Legends Of Tomorrow's Nick Zano tells us about the perils of having a "very expensive" superpower

DC’s Legends Of Tomorrow is currently rolling straight through its sixth season, which sees the Legends—the least likely, and most consistently fun, of The CW and Greg Berlanti’s various superhero teams—facing off against a horde of aliens who’ve been seeded throughout Earth’s timestream. The team (absent leader Caity Lotz, after her character Sara Lance was abducted in the show’s season 5 finale) has already faced off against evil hamburger sauce and a singing competition with the fate of the Earth hanging in the balance, and tonight’s episode plunges them into an even dicier situation: The Cuban Missile Crisis. Which they’ll attempt to weather with the show’s typically idiosyncratic approach to problem solving, which is far more likely to lean on weed gummies, sports metaphors, and slapstick improvisation than more traditional superhero action.
To address that long-term shift in tone, we talked this week with series star Nick Zano, who joined the Waverider crew at the start of the show’s second season—i.e., the point where it started to get out from under the super-serious shadow of its various parent series. When asked about that shift, Zano pegs (as do we) the Legends’ third and fourth seasons as the pivot point, and cites the season 4 finale, “Hey, World!” as the moment when it fully committed to embracing its comedic side. “I think that was the moment,” Zano said, citing a climax that saw the characters defeat an all-powerful demon while surrounded by minotaurs and Bigfoots, through the power of theme park showmanship, “We all looked around and said, ‘Oh, we’re a comedy. With, like, a ton of heart squeezed in there.’”
As historian Nate Heywood, Zano was originally introduced to the show as an everyman, who didn’t pick up his own superpower—the ability to turn his flesh into steel—for a few episodes.

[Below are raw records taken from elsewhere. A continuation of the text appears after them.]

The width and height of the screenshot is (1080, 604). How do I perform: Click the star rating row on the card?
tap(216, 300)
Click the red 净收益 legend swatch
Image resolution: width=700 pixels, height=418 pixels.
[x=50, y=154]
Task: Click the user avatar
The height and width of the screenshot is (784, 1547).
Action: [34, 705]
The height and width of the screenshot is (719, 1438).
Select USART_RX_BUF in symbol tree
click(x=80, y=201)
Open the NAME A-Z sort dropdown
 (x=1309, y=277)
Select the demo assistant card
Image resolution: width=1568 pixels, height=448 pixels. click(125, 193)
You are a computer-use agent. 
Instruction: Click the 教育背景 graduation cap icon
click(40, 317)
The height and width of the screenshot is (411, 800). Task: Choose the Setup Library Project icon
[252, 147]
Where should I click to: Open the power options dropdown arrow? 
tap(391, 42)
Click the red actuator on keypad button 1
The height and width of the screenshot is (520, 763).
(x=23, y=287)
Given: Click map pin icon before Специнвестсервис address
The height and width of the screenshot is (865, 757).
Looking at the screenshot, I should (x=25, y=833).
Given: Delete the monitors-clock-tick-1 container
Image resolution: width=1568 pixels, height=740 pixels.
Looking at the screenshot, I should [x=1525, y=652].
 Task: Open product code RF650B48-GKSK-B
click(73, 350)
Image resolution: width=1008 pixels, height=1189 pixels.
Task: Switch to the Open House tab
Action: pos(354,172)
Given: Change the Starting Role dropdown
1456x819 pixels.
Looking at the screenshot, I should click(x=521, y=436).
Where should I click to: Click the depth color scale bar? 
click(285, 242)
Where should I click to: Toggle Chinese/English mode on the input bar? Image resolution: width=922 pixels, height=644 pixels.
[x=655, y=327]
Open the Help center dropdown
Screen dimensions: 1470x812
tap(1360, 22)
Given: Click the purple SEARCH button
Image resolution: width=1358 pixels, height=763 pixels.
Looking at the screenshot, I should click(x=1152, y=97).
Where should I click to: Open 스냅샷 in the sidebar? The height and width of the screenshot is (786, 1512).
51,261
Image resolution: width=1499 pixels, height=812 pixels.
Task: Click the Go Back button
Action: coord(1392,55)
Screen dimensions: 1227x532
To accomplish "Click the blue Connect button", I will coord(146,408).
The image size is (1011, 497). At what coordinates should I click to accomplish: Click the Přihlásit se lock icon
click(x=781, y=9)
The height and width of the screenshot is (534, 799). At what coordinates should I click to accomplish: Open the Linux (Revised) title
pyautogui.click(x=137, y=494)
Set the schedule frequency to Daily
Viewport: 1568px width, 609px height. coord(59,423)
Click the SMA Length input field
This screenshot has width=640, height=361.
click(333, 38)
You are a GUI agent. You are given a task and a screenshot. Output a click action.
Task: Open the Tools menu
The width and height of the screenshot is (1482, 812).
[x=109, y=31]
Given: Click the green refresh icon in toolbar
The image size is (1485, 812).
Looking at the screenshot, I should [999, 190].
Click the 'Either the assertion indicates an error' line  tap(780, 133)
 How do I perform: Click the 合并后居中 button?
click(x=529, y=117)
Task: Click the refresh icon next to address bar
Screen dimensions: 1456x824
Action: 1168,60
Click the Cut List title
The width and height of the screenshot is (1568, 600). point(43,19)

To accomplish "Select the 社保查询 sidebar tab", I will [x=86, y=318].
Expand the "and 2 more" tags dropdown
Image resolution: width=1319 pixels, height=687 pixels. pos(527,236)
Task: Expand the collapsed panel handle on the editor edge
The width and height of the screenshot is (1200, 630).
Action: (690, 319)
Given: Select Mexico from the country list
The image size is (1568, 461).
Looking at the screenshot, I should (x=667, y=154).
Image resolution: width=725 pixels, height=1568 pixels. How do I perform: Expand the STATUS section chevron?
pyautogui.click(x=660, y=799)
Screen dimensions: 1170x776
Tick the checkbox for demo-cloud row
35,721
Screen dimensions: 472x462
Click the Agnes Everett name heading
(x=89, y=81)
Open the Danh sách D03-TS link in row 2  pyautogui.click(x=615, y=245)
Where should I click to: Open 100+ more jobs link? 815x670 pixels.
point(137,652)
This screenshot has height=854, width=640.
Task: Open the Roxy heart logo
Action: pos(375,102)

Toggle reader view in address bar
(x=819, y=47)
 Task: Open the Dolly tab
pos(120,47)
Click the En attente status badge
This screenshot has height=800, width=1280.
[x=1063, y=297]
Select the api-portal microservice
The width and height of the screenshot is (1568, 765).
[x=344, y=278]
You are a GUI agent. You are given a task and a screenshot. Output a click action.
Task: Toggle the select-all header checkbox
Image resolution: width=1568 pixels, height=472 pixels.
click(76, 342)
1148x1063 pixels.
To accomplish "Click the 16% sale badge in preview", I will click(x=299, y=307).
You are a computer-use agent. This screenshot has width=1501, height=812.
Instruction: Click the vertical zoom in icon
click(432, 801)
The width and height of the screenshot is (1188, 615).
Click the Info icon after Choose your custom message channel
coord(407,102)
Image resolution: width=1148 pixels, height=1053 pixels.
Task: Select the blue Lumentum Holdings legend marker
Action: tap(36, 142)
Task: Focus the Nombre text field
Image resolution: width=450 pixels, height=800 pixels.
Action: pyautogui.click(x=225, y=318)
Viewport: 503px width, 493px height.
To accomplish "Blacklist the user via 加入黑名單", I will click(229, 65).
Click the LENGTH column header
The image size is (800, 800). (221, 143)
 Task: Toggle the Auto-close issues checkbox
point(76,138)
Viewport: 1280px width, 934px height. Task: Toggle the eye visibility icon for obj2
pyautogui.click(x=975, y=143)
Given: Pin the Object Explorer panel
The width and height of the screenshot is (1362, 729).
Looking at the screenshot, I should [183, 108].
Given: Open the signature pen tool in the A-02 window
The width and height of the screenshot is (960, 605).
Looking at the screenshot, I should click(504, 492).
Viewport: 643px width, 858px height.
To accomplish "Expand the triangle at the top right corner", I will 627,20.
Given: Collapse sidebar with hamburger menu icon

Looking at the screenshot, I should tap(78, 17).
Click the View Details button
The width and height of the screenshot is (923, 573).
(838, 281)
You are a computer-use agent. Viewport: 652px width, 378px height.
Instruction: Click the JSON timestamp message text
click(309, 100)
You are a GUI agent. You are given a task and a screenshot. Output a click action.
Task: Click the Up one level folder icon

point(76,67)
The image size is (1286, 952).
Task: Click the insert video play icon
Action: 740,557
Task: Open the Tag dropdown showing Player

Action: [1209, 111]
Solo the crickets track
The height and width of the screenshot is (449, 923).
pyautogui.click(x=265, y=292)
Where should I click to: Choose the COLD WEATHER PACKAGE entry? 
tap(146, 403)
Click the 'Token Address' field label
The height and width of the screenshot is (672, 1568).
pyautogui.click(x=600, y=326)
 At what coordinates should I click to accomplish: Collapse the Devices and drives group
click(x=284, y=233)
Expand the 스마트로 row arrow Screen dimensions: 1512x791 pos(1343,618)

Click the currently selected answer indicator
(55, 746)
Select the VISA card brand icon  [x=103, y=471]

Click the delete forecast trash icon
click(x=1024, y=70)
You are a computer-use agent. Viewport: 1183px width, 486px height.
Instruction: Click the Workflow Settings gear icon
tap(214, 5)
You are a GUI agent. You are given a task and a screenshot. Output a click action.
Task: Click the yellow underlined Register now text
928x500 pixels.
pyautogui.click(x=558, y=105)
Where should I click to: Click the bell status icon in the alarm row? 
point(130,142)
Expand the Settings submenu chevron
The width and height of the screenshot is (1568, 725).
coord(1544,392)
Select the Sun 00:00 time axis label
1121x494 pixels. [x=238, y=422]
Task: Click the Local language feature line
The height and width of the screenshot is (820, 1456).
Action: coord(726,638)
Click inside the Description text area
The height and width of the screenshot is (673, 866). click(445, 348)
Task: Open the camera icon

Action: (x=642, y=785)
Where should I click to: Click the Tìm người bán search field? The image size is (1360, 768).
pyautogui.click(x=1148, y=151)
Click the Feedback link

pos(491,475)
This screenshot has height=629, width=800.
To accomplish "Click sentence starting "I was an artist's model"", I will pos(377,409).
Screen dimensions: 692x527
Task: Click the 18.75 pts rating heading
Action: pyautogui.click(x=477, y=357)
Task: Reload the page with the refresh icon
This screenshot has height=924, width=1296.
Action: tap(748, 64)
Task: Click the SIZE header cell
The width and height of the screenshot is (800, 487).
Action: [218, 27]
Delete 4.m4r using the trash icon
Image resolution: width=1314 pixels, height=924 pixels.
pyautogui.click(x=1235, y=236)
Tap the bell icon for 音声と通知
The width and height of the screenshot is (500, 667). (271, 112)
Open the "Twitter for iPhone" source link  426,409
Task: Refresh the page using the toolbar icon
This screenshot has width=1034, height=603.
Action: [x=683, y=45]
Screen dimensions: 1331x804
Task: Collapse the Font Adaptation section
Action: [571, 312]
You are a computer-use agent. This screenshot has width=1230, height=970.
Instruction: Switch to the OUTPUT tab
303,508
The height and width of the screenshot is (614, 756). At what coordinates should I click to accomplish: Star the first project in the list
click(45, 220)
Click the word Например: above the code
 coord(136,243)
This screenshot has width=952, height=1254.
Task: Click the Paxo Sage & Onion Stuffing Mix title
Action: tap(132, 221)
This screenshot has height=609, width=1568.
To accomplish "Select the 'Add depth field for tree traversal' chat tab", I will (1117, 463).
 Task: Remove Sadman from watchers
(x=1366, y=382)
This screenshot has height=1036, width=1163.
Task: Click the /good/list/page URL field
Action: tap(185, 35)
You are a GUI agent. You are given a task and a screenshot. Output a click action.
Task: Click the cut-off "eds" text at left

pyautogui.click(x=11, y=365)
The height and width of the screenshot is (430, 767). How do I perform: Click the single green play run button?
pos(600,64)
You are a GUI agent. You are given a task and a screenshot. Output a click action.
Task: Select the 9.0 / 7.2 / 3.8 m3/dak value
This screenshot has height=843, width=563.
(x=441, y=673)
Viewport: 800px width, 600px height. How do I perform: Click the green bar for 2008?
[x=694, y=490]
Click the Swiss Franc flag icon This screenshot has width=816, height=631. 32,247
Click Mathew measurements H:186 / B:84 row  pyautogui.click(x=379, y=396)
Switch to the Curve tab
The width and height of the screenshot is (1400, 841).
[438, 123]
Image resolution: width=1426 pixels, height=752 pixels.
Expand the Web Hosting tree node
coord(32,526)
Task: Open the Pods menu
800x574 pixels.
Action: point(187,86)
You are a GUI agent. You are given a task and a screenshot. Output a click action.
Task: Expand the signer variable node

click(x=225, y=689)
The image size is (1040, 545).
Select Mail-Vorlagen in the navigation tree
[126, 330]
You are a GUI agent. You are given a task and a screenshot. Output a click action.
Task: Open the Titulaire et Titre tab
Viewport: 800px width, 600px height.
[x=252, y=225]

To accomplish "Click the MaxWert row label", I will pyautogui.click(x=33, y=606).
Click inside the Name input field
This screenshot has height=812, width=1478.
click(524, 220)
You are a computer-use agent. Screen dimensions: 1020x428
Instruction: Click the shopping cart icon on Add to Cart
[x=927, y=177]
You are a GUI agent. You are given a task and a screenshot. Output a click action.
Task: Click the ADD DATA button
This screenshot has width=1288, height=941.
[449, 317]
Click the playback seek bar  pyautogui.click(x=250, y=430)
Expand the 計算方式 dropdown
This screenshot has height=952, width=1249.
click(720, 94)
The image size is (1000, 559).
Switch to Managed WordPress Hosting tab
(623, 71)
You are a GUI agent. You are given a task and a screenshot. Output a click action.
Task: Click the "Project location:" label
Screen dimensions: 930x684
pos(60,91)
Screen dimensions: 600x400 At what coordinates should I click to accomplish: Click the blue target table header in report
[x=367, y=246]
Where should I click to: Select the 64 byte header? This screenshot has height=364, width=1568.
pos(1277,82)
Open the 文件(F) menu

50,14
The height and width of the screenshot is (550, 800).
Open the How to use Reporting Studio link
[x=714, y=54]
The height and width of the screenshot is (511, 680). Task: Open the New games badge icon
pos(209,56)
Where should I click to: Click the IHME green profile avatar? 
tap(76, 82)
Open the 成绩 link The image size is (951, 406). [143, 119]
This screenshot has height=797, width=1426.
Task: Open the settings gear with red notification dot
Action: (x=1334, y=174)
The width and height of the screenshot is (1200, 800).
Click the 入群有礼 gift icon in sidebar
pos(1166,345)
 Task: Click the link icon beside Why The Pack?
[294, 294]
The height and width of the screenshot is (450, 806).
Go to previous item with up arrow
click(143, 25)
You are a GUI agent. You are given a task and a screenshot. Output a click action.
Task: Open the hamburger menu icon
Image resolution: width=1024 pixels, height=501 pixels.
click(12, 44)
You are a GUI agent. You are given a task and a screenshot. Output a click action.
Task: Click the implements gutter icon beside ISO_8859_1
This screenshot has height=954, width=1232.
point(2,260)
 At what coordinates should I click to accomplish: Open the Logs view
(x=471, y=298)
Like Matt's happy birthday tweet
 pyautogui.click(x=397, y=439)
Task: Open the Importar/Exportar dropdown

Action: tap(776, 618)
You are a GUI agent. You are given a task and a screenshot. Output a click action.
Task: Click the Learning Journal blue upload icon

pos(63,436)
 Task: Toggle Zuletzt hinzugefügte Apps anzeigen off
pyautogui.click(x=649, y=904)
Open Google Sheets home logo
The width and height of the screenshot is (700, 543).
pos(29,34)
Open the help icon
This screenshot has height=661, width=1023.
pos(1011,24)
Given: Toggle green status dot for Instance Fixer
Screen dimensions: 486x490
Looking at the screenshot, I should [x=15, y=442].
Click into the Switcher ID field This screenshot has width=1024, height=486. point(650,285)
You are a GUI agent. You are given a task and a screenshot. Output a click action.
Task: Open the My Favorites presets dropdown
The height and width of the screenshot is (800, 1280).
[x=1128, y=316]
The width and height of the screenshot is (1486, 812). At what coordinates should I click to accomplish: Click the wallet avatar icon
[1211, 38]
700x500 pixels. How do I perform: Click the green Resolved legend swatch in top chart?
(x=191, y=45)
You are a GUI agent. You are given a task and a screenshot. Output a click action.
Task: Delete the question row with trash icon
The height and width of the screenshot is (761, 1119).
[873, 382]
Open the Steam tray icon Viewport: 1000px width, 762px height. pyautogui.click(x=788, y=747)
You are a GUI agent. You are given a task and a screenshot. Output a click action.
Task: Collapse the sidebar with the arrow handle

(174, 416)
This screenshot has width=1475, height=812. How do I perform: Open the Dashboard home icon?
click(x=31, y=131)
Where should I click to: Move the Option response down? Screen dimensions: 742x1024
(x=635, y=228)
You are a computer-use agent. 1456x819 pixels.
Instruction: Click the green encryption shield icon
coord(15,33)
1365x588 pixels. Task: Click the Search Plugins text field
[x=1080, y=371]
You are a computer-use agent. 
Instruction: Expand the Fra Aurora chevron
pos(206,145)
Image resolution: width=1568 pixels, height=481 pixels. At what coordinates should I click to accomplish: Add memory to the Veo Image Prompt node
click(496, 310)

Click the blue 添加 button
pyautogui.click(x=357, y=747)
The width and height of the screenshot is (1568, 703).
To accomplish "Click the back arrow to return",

But, as it happens, there are certain perils to being a TV superhero: “Unfortunately, I have been assigned a superpower that’s very expensive to do,” Zano noted, which helps explain why the series frequently seems to avoid having him bust out his powers. “I’ve floated around giving Nate a different superpower on top of his steel, because steel is very, very costly. I don’t know that they factored that in early on, because I don’t think they would have made me steel. They would have made me something else, if they knew long-term cost and usage.” (We asked; Zano understandably says he’s keeping his ideas about potential new powers to himself until he can run them by the show’s producers.)